● **WHAT TO DO**
All that is wanted is the line with "Click the quoted 'S' attachment in message" and each line after it to the end of the data below, set down exactly and without pictures.

═══ ENTRIES PROVIDED ═══

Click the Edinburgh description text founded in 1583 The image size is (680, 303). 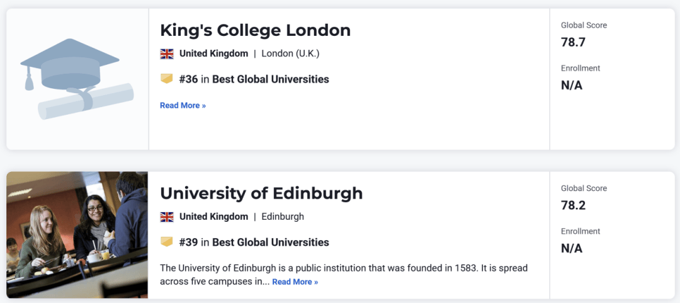click(344, 275)
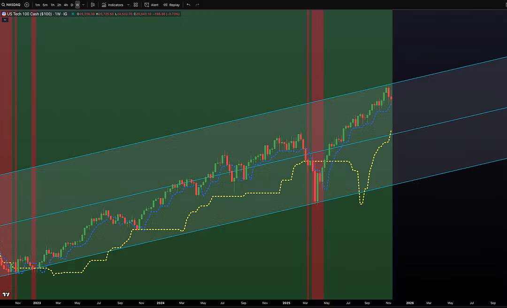Create a new price Alert
507x308 pixels.
[x=152, y=5]
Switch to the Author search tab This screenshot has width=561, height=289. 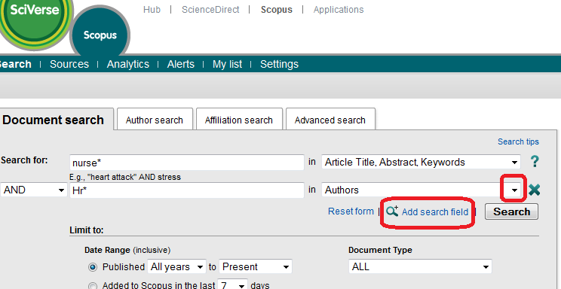click(155, 120)
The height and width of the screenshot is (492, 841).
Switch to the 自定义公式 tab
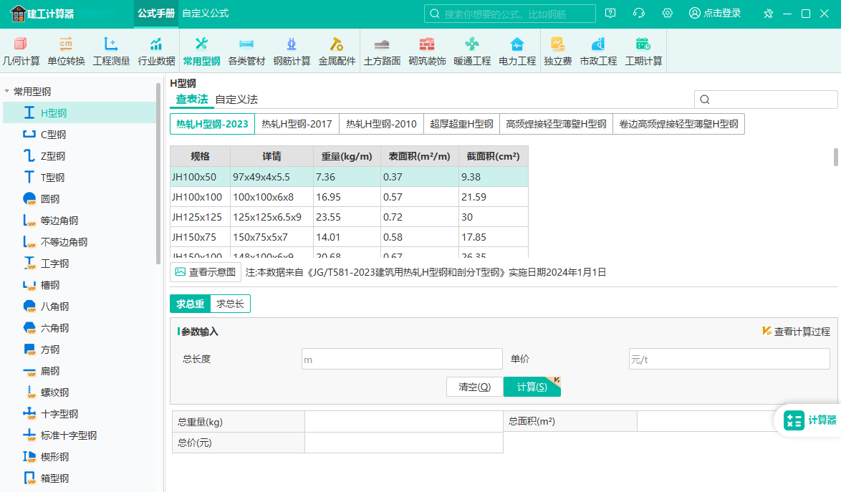(x=206, y=14)
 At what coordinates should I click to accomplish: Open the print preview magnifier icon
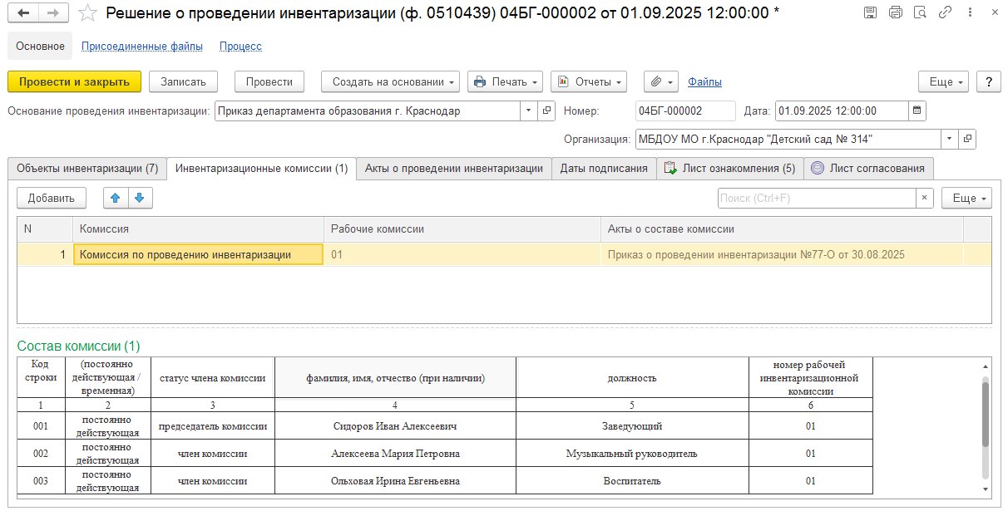[x=920, y=12]
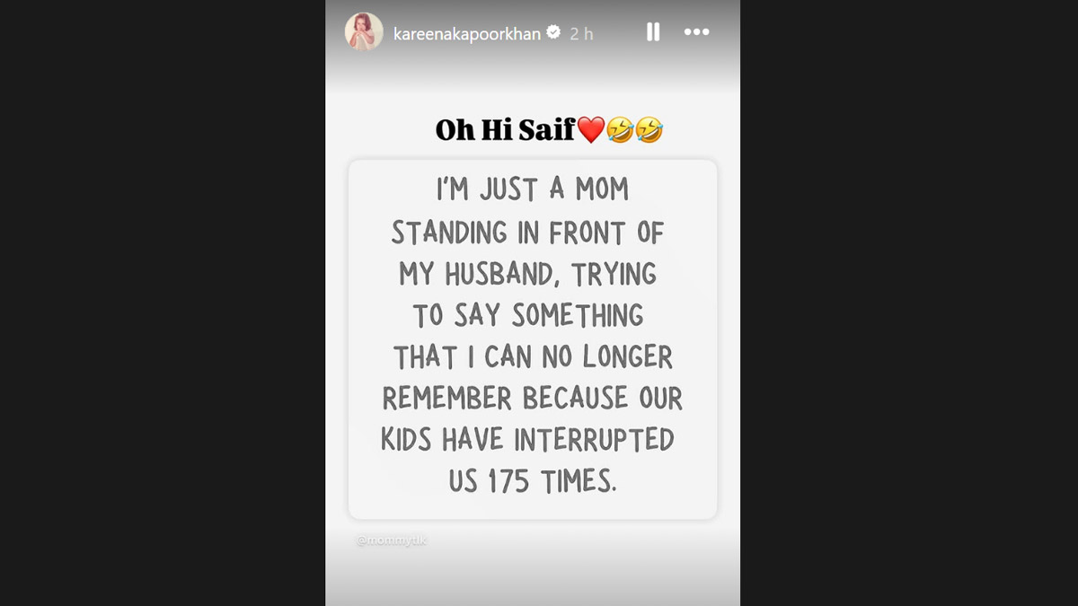Click the red heart emoji
This screenshot has height=606, width=1078.
(590, 131)
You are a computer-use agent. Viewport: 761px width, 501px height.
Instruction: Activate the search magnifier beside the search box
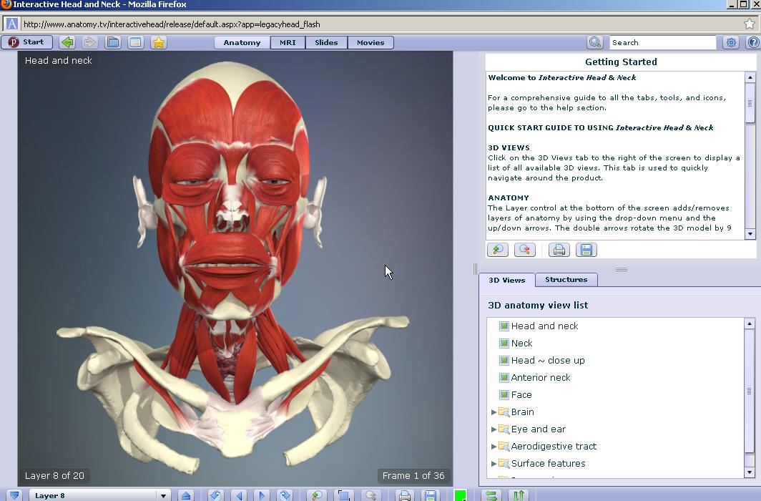pos(594,42)
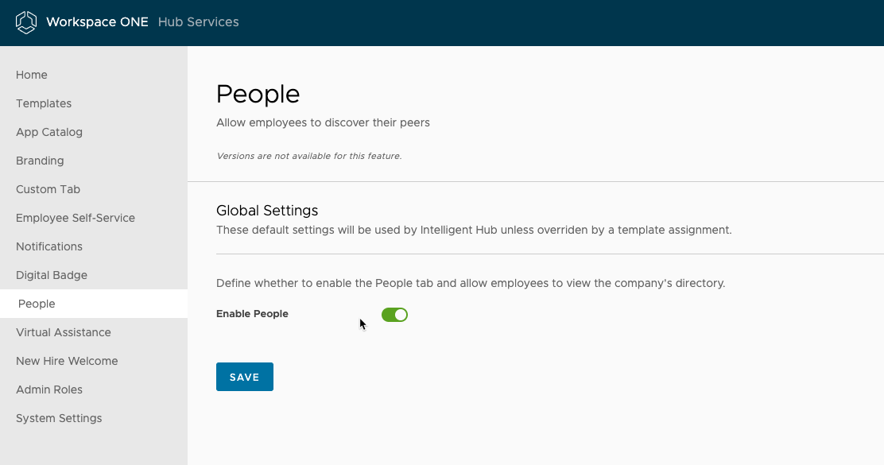Toggle Enable People off
This screenshot has width=884, height=465.
coord(394,315)
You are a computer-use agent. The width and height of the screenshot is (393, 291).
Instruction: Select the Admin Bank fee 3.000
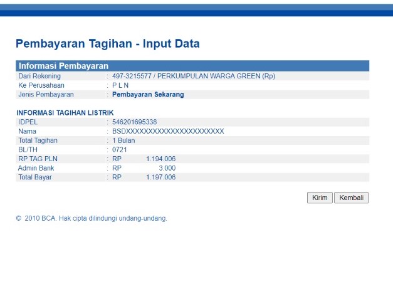click(167, 168)
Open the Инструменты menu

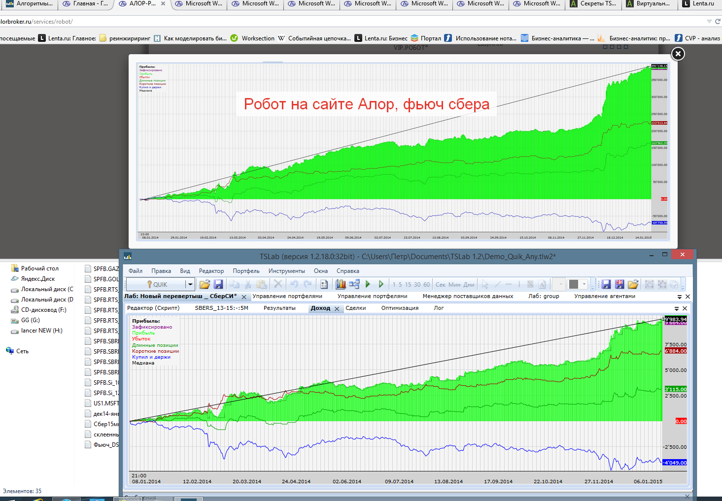click(x=286, y=271)
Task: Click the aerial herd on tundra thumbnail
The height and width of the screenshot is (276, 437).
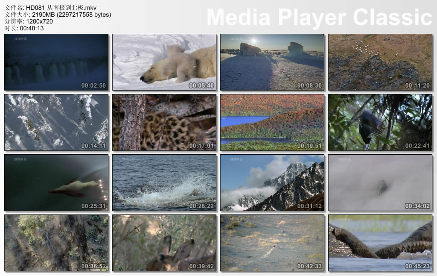Action: point(380,62)
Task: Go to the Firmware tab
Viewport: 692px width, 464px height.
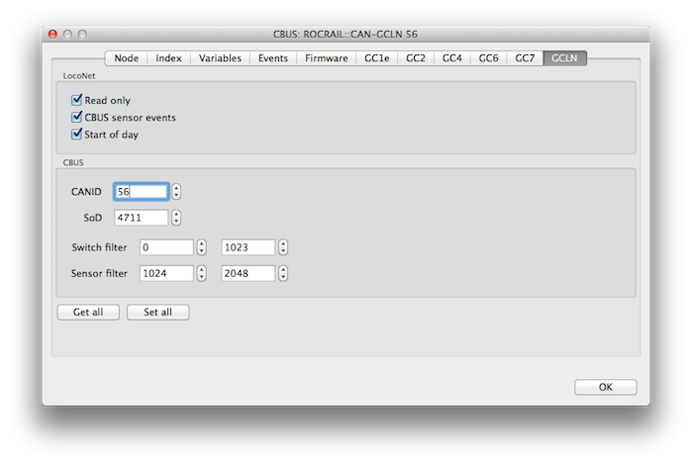Action: [327, 58]
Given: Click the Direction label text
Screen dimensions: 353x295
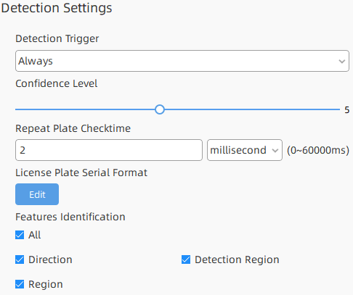Looking at the screenshot, I should click(50, 259).
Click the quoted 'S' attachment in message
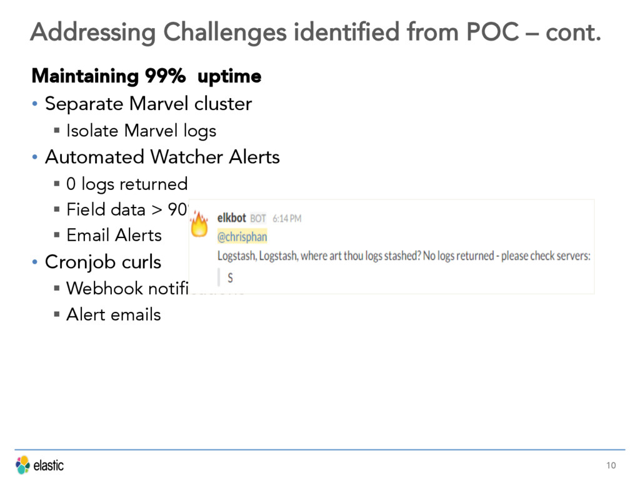Viewport: 640px width, 480px height. click(230, 278)
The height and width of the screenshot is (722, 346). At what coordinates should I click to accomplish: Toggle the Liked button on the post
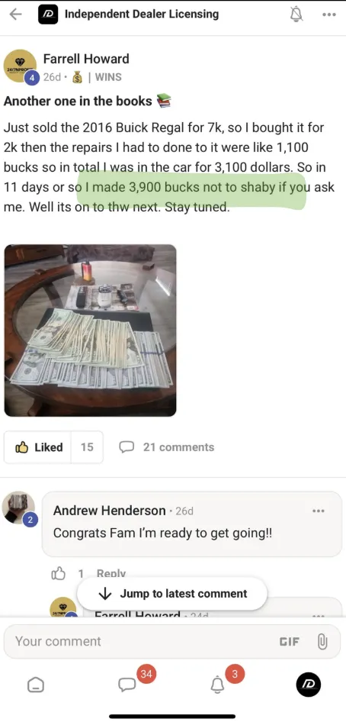point(38,447)
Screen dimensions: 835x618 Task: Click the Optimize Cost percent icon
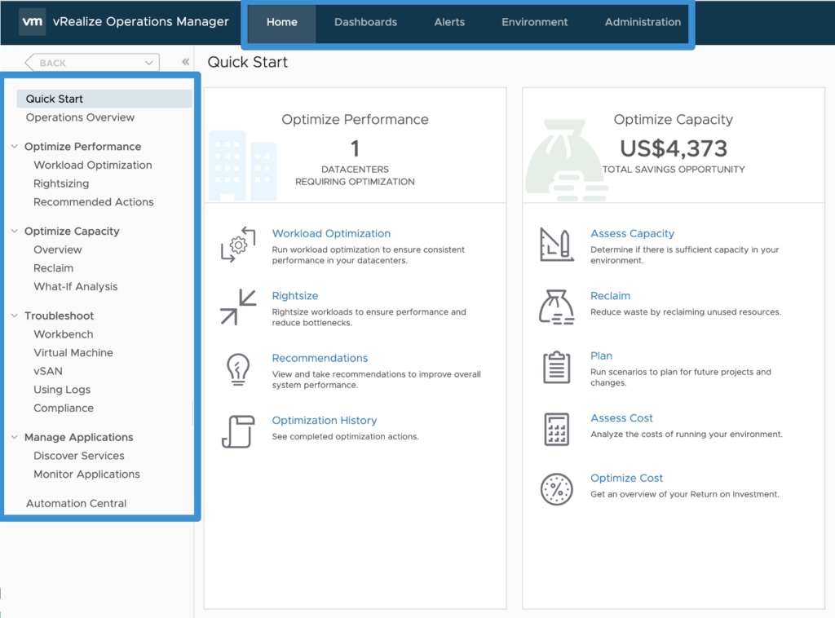coord(557,489)
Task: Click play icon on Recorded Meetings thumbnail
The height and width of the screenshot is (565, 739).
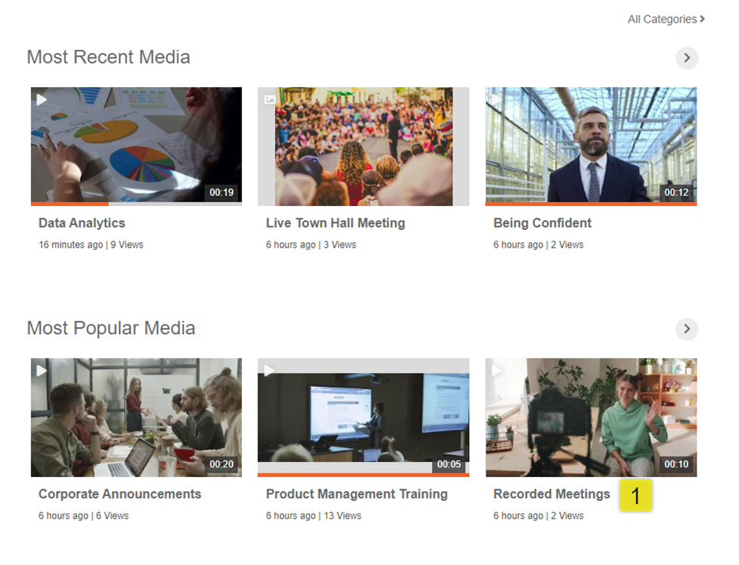Action: click(496, 370)
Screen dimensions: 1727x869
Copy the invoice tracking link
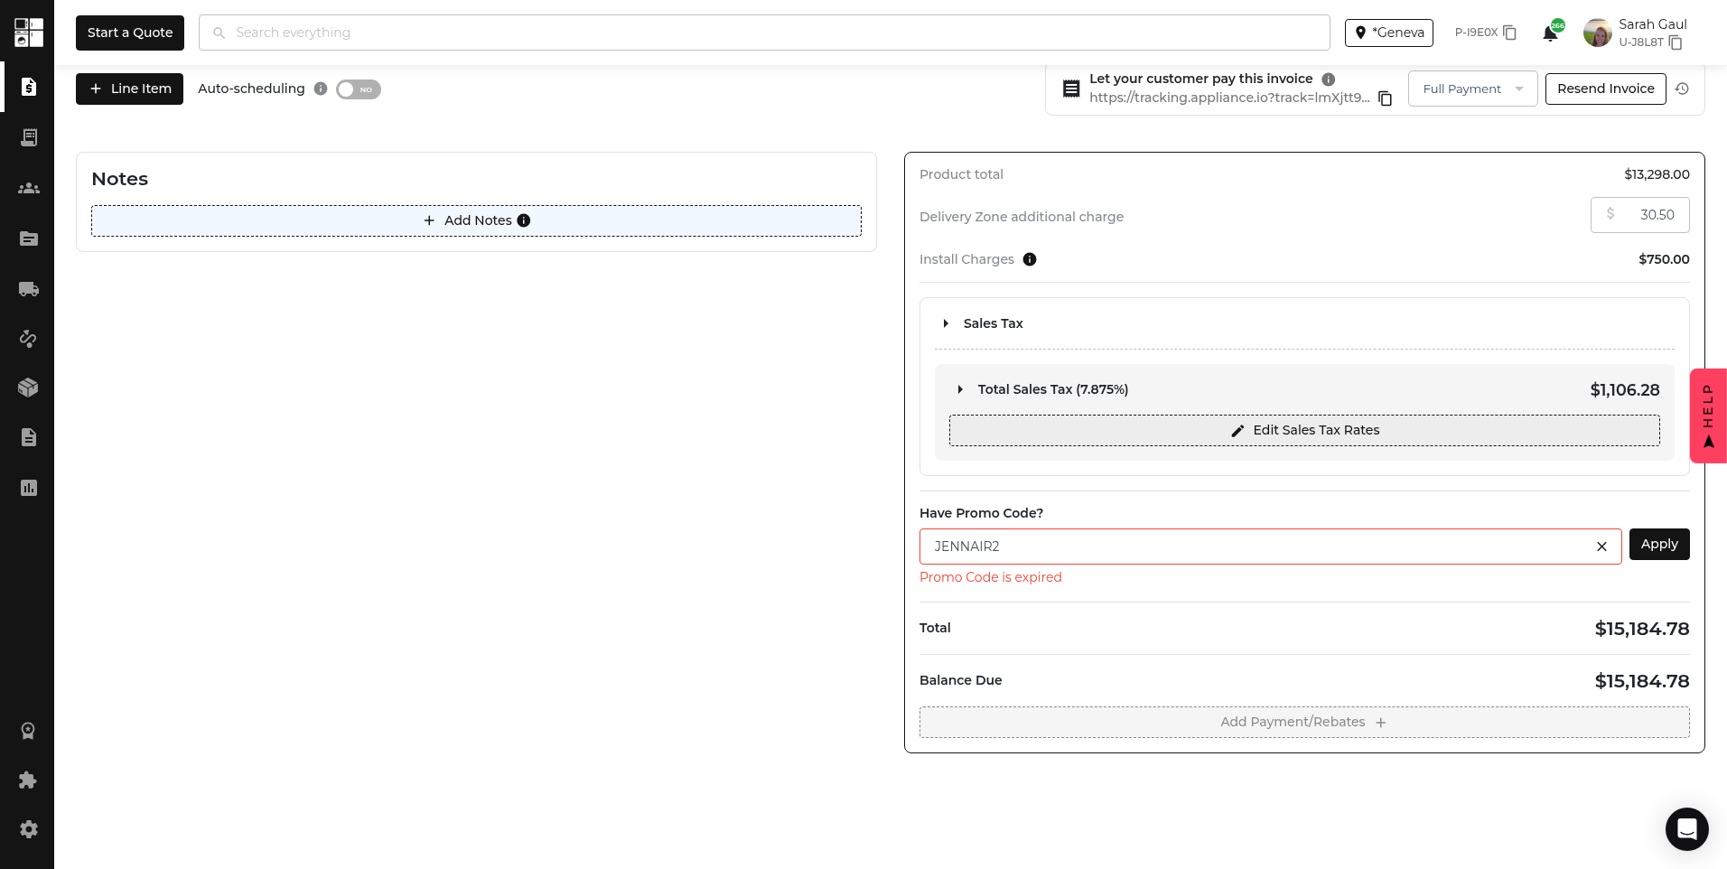[x=1385, y=98]
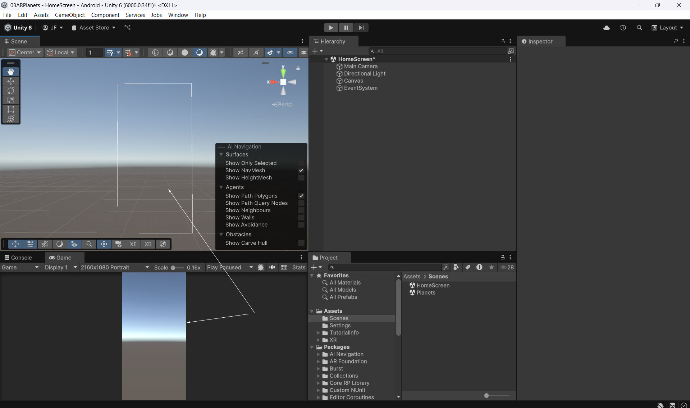Expand the TutorialInfo folder
The height and width of the screenshot is (408, 690).
coord(318,333)
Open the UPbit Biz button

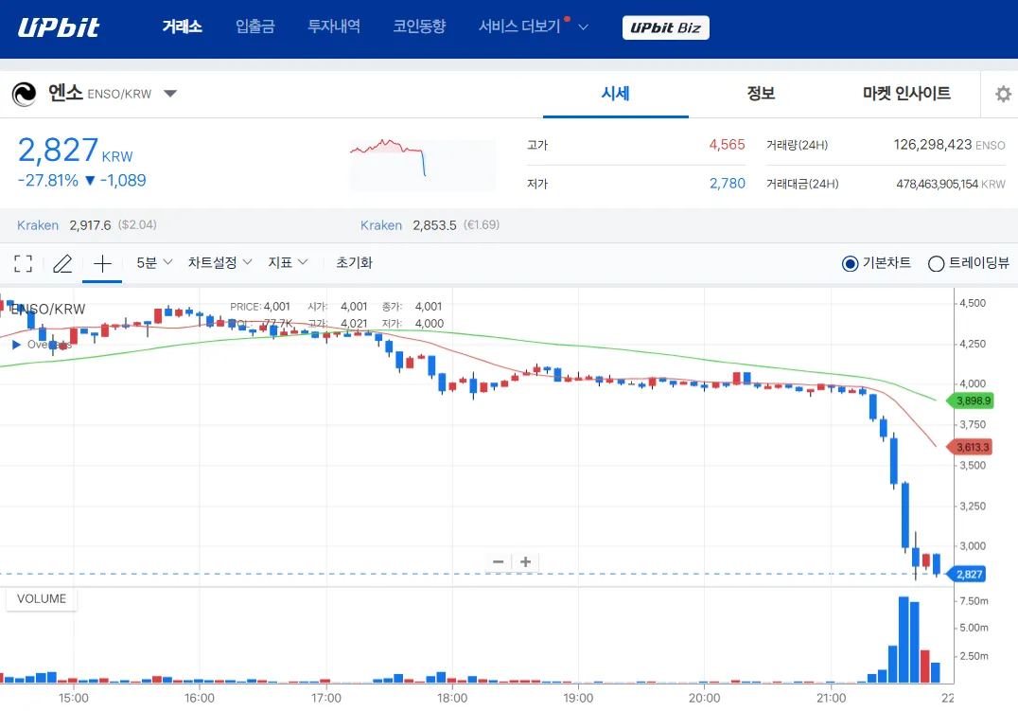click(x=665, y=27)
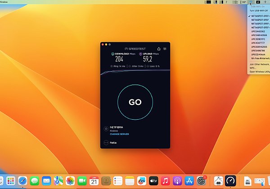270x189 pixels.
Task: Select Join Other Network option
Action: pos(260,64)
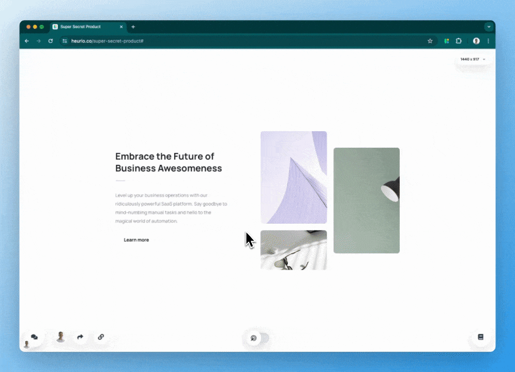Open the 1440 x 917 viewport size dropdown
The height and width of the screenshot is (372, 515).
point(473,59)
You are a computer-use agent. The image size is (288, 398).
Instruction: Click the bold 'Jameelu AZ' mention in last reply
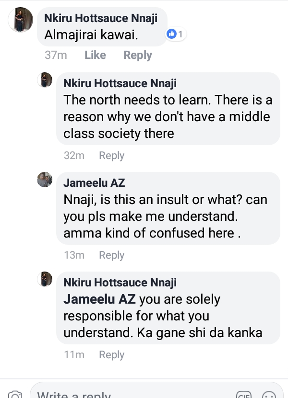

═══

● **EXERCISE RESULT**
Click the quoted 'S' attachment in message
Viewport: 640px width, 480px height. click(230, 278)
The height and width of the screenshot is (722, 346). At what coordinates should I click to accomplish: Toggle the Liked button on the post
point(38,447)
Screen dimensions: 835x618 Task: Click the Optimize Cost percent icon
coord(557,489)
Task: Click play icon on Recorded Meetings thumbnail
The height and width of the screenshot is (565, 739).
Action: click(496, 370)
Screen dimensions: 1727x869
Copy the invoice tracking link
[x=1385, y=98]
Expand the TutorialInfo folder
The height and width of the screenshot is (408, 690).
coord(318,333)
Open the UPbit Biz button

click(x=665, y=27)
270x189 pixels.
Task: Select Join Other Network option
Action: pos(260,64)
Open the 1440 x 917 viewport size dropdown
The height and width of the screenshot is (372, 515).
point(473,59)
You are a computer-use agent. The image size is (288, 398).
Instruction: Click the bold 'Jameelu AZ' mention in last reply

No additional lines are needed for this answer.